If betting is a game of chance, then exploiting private information looks rum, unprofessional, cashing in on other people’s ignorance, milking private advantage out of public office. It has the same pong as insider dealing. Whether or not this counts as cheating is now a question for the Gambling Commission – but on these facts there seems a powerful case that it should be.

But how far do we take this logic? Where do we draw the line? Should we care about our politicians gambling on the outcome of their races if it doesn’t look like cheating or the improper exploitation of private information? Or is the objection mainly that it is grubby and undignified rather than illegal? If so, when exactly did this splendid moral revelation occur to anyone?

It gets tricky quickly. For example, politicians often have access to secret information – internal party opinion polls and canvassers’ returns – giving them advantages over the ordinary punter. Is this really cheating?
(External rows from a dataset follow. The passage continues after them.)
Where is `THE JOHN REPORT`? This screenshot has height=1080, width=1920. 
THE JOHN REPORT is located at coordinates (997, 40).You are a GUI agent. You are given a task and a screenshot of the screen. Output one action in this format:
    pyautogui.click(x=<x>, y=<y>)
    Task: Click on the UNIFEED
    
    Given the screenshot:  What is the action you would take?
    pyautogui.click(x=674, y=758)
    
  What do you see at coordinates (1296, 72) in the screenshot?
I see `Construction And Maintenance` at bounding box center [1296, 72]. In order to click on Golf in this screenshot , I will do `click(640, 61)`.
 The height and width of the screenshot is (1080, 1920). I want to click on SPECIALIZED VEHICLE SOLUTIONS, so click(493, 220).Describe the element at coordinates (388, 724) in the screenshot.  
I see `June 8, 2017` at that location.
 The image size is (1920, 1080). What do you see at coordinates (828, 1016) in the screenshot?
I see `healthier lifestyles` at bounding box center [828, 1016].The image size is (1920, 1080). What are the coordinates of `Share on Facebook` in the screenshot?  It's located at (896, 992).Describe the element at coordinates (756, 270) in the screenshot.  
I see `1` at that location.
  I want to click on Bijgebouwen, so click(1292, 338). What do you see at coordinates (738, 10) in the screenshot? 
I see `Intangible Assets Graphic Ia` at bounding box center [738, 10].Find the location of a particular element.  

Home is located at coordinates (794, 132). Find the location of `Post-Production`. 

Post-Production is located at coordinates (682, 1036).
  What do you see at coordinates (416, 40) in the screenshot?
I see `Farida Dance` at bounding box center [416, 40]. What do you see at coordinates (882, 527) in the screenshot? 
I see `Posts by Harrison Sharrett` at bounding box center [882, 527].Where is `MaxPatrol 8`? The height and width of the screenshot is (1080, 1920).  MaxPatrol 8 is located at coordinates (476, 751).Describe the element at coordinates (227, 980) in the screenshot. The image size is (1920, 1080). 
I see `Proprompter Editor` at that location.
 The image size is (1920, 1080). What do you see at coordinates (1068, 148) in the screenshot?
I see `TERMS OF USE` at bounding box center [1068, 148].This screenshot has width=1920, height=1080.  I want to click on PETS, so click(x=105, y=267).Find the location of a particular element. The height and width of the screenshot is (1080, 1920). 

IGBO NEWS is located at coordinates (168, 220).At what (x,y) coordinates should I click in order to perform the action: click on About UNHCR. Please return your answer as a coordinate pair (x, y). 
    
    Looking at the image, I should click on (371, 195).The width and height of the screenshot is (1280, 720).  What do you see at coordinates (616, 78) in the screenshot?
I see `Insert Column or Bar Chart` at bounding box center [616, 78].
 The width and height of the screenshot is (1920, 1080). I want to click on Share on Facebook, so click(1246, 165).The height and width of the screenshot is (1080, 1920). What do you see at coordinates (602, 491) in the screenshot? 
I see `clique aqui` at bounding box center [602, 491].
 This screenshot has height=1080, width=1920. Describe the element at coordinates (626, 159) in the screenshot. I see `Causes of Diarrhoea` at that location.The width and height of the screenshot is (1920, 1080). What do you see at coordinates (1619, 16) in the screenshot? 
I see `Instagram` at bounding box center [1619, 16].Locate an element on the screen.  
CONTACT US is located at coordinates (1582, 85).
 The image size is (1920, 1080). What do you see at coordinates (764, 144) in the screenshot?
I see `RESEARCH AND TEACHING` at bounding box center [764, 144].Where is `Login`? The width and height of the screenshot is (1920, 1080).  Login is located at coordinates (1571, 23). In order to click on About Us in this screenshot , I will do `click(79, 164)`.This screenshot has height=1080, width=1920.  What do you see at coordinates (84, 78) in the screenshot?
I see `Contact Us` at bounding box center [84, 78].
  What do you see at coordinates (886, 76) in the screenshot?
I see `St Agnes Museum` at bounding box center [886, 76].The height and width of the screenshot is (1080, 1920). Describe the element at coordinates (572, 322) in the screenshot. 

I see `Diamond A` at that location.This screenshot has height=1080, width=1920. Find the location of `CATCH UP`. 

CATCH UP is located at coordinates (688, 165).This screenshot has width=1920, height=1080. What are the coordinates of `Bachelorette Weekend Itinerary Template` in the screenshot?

I have my doubts.

£8k wager

THIS week we learned that Sir Philip Davies, the Tory MP for Shipley, laid a wager of 8000 quid that he’d lose his seat. Davies – who spends much of his time these days presenting programmes for GB News – currently has a majority of a little more than 6000. His seat is a Labour/Tory marginal. Given the polls, it seems likely to form part of the crumbling “red wall” of political cliché.

Presumably, the logic is that he’d have something to celebrate winning or losing. But beyond doing his best to alienate the electorate, it’s surely the sheer scale of Davies’s wager which ought to leave your jaw on the floor, as well as the political optics of backing your opponents’ chances with so much of your own money. But for me? The gambling itself is immaterial.

Frankly, I’m amazed at how easy some people are to scandalise. But the scandal gathered speed, as scandals will during an election campaign. In the political rush to judgment – which so often characterises British public life during one of its periodic fits of morality – different cases have been mashed together without discrimination in the bid to win probity points.

Labour decided to suspend their candidate in Central Suffolk and North Ipswich, Kevin Craig, after it emerged he’d also put a financial consolation in place for himself in the event he couldn’t overcome the Tories’ 23,000 majority. Starmer unsentimentally shoved his candidate under the bus.

You might not feel strongly for the unlucky and deselected – but it underscores how fickle and cheerfully hypocritical public life in Britain continues to be.